Professor Giuseppe Cornaglia
Professor of Microbiology for the Department of Pathology and Diagnostics, Verona University, Italy
Professor Cornaglia’s research projects include the EARSS project (European Antimicrobial Resistance Surveillance System), obtaining public health data on antimicrobial resistance from all EU Member States; the ESAC project (European Surveillance of Antibiotic Consumption); e-Bug, the development and dissemination of a school antibiotic and hygiene education pack and website across Europe; ABS International, implementing Antibiotic Strategies for appropriate use of antibiotics in hospitals in member states of the European Union; and TROCAR (Translational Research on Combating Antimicrobial Resistance).
Professor Cornaglia has co-ordinated the activities of the Italian Surveillance Group for Antimicrobial Resistance (ISGAR). He has also organised several international meetings raising awareness of antibiotic resistance.

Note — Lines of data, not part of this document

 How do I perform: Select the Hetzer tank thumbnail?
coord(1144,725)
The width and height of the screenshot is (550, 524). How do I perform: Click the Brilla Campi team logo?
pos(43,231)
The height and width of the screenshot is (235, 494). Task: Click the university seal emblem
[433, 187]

Professor Cornaglia is the Immediate Past President and Communication Officer for ESCMID, Leader (Italian chapter) of the Alliance for the Prudent Use of Antibiotics (APUA), Chairman and co-founder of the European Study Group for Antimicrobial Resistance Surveillance (ESGARS), co-founder of the European Group A Streptococci (GAS) Study Group and Level II Director of the Complex Operative Unit of Microbiology and Virology in Verona. In 2011, he received the Alliance for the Prudent Use of Antibiotics (APUA) Leadership Award for ‘tireless promotion of antibiotic resistance education and action to improve antibiotic access and use’.

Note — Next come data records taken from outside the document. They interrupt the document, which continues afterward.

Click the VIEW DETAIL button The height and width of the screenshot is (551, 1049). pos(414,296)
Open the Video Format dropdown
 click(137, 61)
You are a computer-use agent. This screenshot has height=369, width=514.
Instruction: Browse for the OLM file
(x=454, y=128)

Picturing our post-antibiotic world
A public health and socioeconomic perspective
Professor Cornaglia will discuss the socioeconomic impact of respiratory tract infections and antibiotic use, and how this affects physicians, patients, the pharmaceutical industry, healthcare administrators and the public. He will also present the challenges faced by different countries and cultures, levels of antibiotic 2 13 use across the globe, and the future in a ‘post-antibiotic’ world.
Professor Susan Michie
Professor of Health Psychology, University College, London, UK
Professor Michie leads the Health Psychology Research Group at UCL studying behavioural change in relation to health; how to understand it theoretically and how to develop more effective interventions. Her work develops methods to advance the study of behaviour change, e.g. for specifying the content and theoretical underpinning of interventions and for synthesising evidence. This is conducted in the domains of risky and preventive behaviours amongst the general population (e.g. smoking), and professional practice and implementation (e.g. hand hygiene). She holds over 25 research grants and has published more than 200 peer-reviewed journal articles.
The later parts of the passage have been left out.